- [EXCERPTED DATA]:
/---

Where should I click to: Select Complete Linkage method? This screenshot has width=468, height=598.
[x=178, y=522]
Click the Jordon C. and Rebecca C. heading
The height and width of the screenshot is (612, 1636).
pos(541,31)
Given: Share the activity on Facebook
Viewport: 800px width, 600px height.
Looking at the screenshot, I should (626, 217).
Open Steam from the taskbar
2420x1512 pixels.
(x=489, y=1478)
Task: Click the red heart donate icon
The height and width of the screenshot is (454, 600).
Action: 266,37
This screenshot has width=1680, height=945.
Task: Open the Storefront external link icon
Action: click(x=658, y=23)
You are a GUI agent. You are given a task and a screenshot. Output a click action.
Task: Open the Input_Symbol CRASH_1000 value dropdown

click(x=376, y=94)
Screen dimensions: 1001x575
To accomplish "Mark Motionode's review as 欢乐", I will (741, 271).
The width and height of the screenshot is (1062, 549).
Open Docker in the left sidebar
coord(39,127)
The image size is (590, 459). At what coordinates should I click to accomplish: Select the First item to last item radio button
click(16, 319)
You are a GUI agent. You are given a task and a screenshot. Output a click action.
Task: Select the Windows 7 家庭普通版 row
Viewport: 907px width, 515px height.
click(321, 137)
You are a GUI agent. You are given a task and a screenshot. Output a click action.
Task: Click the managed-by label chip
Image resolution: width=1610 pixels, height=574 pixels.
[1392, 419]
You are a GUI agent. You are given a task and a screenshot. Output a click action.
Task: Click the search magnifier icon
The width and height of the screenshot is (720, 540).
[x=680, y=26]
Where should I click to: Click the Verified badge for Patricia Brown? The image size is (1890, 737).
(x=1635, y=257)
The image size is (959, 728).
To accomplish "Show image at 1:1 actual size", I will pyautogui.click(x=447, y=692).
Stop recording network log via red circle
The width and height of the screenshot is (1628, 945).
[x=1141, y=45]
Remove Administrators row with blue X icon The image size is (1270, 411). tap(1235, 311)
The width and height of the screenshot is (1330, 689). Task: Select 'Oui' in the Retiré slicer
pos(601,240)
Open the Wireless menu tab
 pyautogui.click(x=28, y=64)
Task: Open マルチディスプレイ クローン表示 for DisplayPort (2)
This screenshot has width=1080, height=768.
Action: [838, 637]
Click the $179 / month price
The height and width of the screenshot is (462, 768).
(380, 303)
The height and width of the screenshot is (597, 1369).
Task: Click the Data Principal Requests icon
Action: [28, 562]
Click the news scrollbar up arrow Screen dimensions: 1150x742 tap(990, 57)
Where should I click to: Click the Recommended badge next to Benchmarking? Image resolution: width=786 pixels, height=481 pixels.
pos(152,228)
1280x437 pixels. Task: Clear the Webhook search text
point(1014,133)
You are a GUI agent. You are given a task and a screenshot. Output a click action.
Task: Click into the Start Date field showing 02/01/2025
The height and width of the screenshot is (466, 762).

\---

- [PROBLEM TO SOLVE]: Please give back the listing in full; each line must match exactly.

- [RESULT OF THE EXERCISE]:
Where should I click to: Select Complete Linkage method? This screenshot has width=468, height=598.
[x=178, y=522]
Click the Jordon C. and Rebecca C. heading
The height and width of the screenshot is (612, 1636).
pos(541,31)
Given: Share the activity on Facebook
Viewport: 800px width, 600px height.
Looking at the screenshot, I should (626, 217).
Open Steam from the taskbar
2420x1512 pixels.
(x=489, y=1478)
Task: Click the red heart donate icon
The height and width of the screenshot is (454, 600).
Action: 266,37
This screenshot has width=1680, height=945.
Task: Open the Storefront external link icon
Action: click(x=658, y=23)
You are a GUI agent. You are given a task and a screenshot. Output a click action.
Task: Open the Input_Symbol CRASH_1000 value dropdown

click(x=376, y=94)
Screen dimensions: 1001x575
To accomplish "Mark Motionode's review as 欢乐", I will (741, 271).
The width and height of the screenshot is (1062, 549).
Open Docker in the left sidebar
coord(39,127)
The image size is (590, 459). At what coordinates should I click to accomplish: Select the First item to last item radio button
click(16, 319)
You are a GUI agent. You are given a task and a screenshot. Output a click action.
Task: Select the Windows 7 家庭普通版 row
Viewport: 907px width, 515px height.
click(321, 137)
You are a GUI agent. You are given a task and a screenshot. Output a click action.
Task: Click the managed-by label chip
Image resolution: width=1610 pixels, height=574 pixels.
[1392, 419]
You are a GUI agent. You are given a task and a screenshot. Output a click action.
Task: Click the search magnifier icon
The width and height of the screenshot is (720, 540).
[x=680, y=26]
Where should I click to: Click the Verified badge for Patricia Brown? The image size is (1890, 737).
(x=1635, y=257)
The image size is (959, 728).
To accomplish "Show image at 1:1 actual size", I will pyautogui.click(x=447, y=692).
Stop recording network log via red circle
The width and height of the screenshot is (1628, 945).
[x=1141, y=45]
Remove Administrators row with blue X icon The image size is (1270, 411). tap(1235, 311)
The width and height of the screenshot is (1330, 689). Task: Select 'Oui' in the Retiré slicer
pos(601,240)
Open the Wireless menu tab
 pyautogui.click(x=28, y=64)
Task: Open マルチディスプレイ クローン表示 for DisplayPort (2)
This screenshot has width=1080, height=768.
Action: [838, 637]
Click the $179 / month price
The height and width of the screenshot is (462, 768).
(380, 303)
The height and width of the screenshot is (597, 1369).
Task: Click the Data Principal Requests icon
Action: [28, 562]
Click the news scrollbar up arrow Screen dimensions: 1150x742 tap(990, 57)
Where should I click to: Click the Recommended badge next to Benchmarking? Image resolution: width=786 pixels, height=481 pixels.
pos(152,228)
1280x437 pixels. Task: Clear the Webhook search text
point(1014,133)
You are a GUI agent. You are given a task and a screenshot. Output a click action.
Task: Click into the Start Date field showing 02/01/2025
The height and width of the screenshot is (466, 762).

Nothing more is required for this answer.